The game, fully released on August 7, 2024, following a successful Gen Con debut, was listed in Smithsonians best board games of 2024.

== Gameplay ==
The game is designed for two to five players of 16 years of age or over. The gameplay of Rock Hard is generally randomized, with some strategy, and players are tasked with making a story of the erratic progress of their character. Players act as aspiring rock stars in 1977 and are given a limited amount of time to become such a musician. They may play as ten different characters. They each have personal player boards, designed like amplifiers, which feature knobs displaying variable "chops", "songs", and "reputation" stats, all of which go up to 11. Players start with all of these knobs at 2, as well as with one in-game dollar. They also start with a day job which requires their presence three times in a round. The game operates over nine quick rounds, representing one day in each month from April to December. Each round consists of a morning, evening and after hours phase, in which each player can usually do one action per phase, with a potential for bonus actions. Players may also skip their after hours phase in order to go first in the next round. Most actions increase the players' stats based on money and minimum stat requirements. The players may quit their jobs at the right time to spend more time in the studio. They may also rehearse, hire publicists, record demo tapes, obtain record deals and play concerts of varying size from bar mitzvahs to arena stages. They can also hook up with a fan backstage. All the cards have flavor text. Specific cards that can be pulled include being called a derogatory term or being at a frat party of "leering, jeering drunk guys".

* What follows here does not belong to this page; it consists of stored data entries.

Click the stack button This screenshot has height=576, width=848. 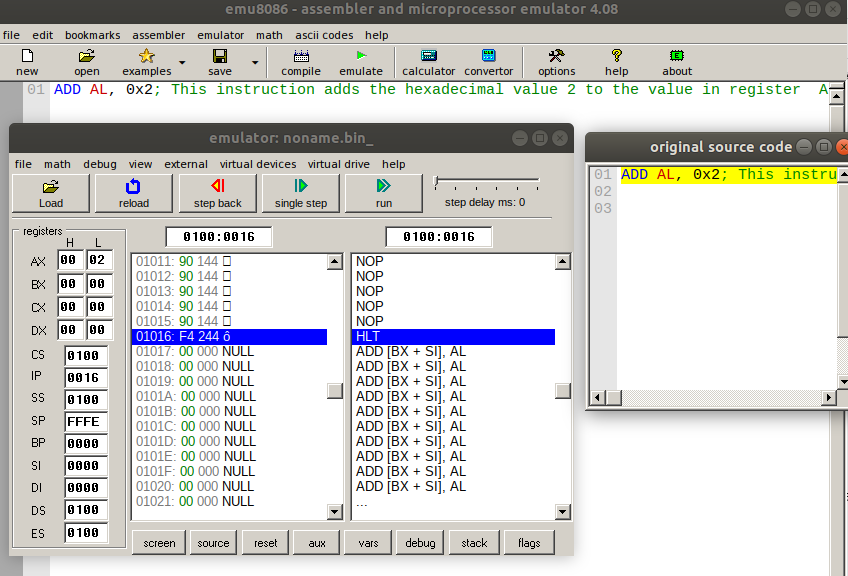pyautogui.click(x=474, y=543)
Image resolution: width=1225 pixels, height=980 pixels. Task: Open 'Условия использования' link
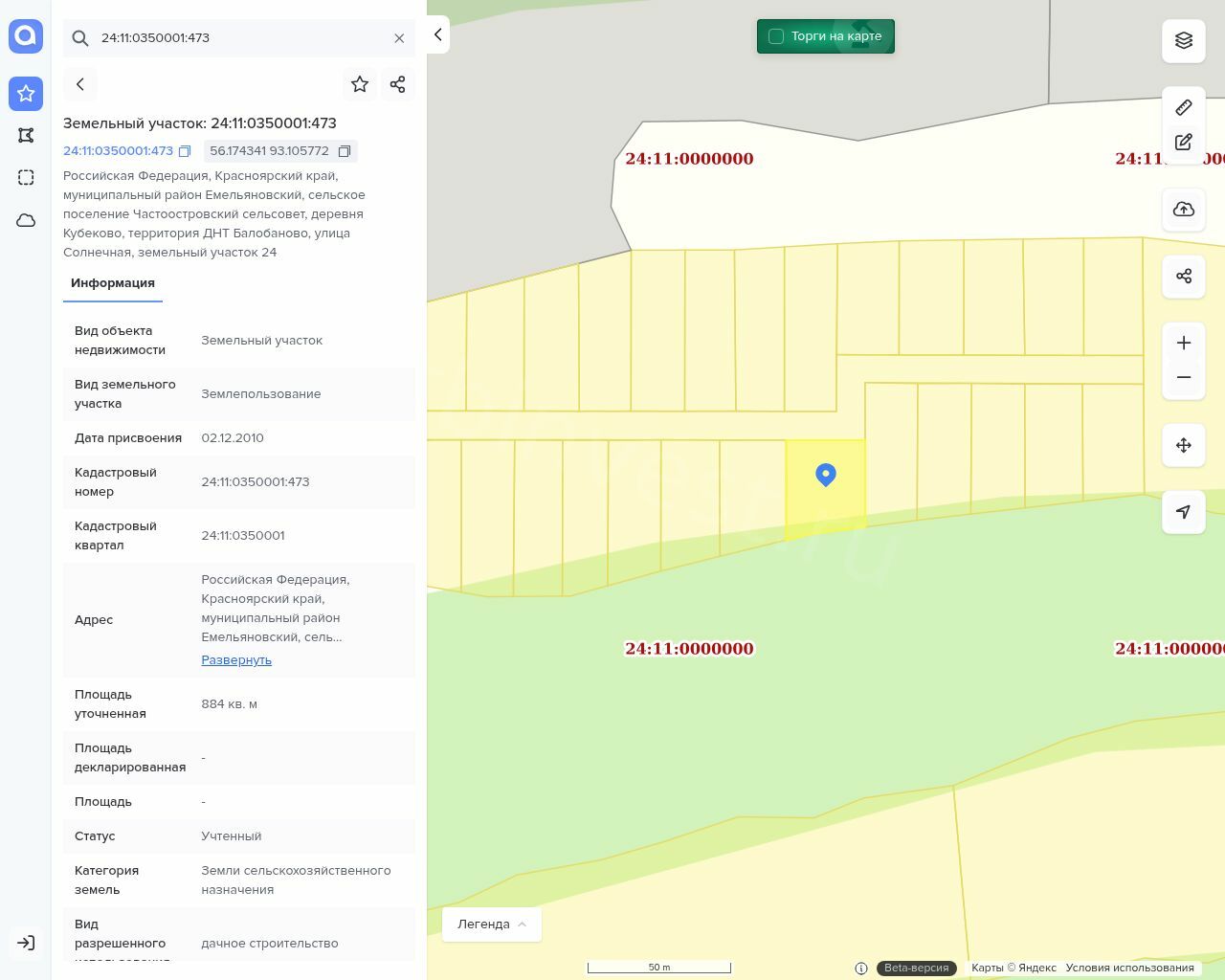click(x=1129, y=968)
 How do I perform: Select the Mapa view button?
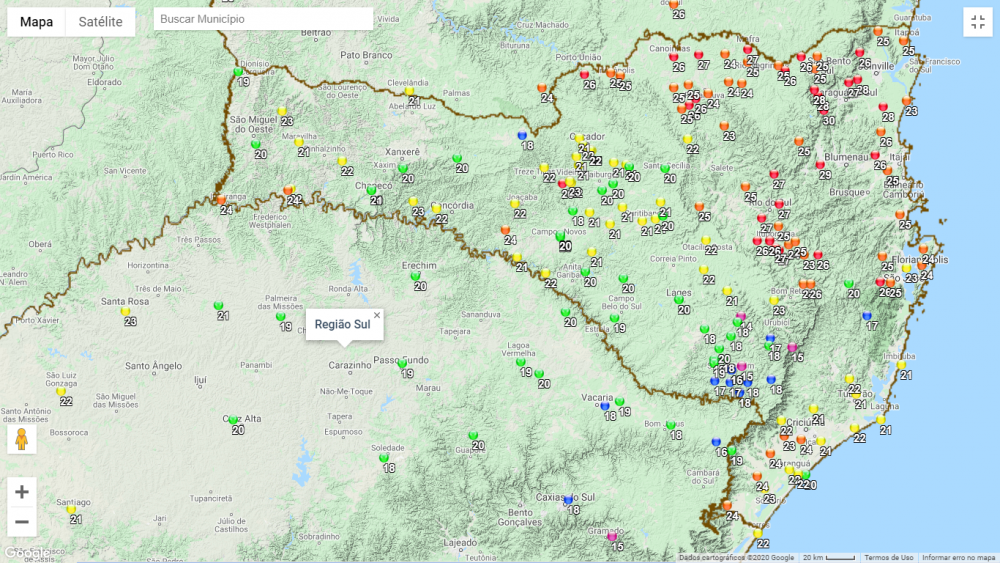(x=37, y=22)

A "candy" mechanic, which the players in the game take to receive a "sugar rush," allows for extra actions on top of the 27 total base actions. Players receive candy through their actions. Each time they use it, they take a card from the sugar rush deck and increase a "cravings" dial. If a die roll is higher than this craving level then they "crash", and must "recover" by skipping their day action.

In an expansion for the game, a player can play as Jackie Fox herself.

== Development ==
Fuchs initially created a prototype of Rock Hard during the COVID-19 lockdowns in 2020, playing the game alone hundreds of times. She wrote a designer diary while developing the game. The game took significant inspiration from Fuchs' own time in the music industry, though is not purely autobiographical. It is noted as a less common example of "top-down" game design, in which the rules of the game are written in service of its theme, rather than the more common opposite.

While the 1970s rock music industry was generally dominated by white, male stars, Fuchs designed the game to include men, women and androgynous characters, as well as people of multiple racial backgrounds.

She intended for the game to have a "hint" of the "darker side" of the music industry, "without really exploring" it. She has said that the "candy" mechanic was originally a direct reference to cocaine, but that she later changed this to "candy" to metaphorically encompass all the vices, such as gambling, sex addiction, or the need for attention. She has said that she was always sober during her own time in the music industry, and that her own "candy" was peanut butter cups, but that during the game's development she tried to fully understand addiction.

Fuchs pitched the game to Devir Games through the publisher's customer service email, which managing director Matt Hyland picked up. Flavor text for the cards was requested by Devir close to the deadline for the game, meaning that Fuchs ended up adding these parts from her own experiences. The game was previewed at Gen Con in 2024, advertised with a mock stage. Devir Games sold out of the 600 units prepared for the show. It was released on August 7 that year.

== Reception ==
The game sold out at games convention Gen Con on its first day. Keith Law of Paste listed Rock Hard as the best game he saw at Gen Con, later writing he had "never seen a game like it", though had "minor nitpicks" about icon choices including the "color dependency" of some of the icons that show what players should pay, which could cause problems for those with visual impairments. Rock Hard was listed in Smithsonians best board games of 2024, calling it "a charming game, full of quirks and in-jokes, about the highs and lows of the creative process."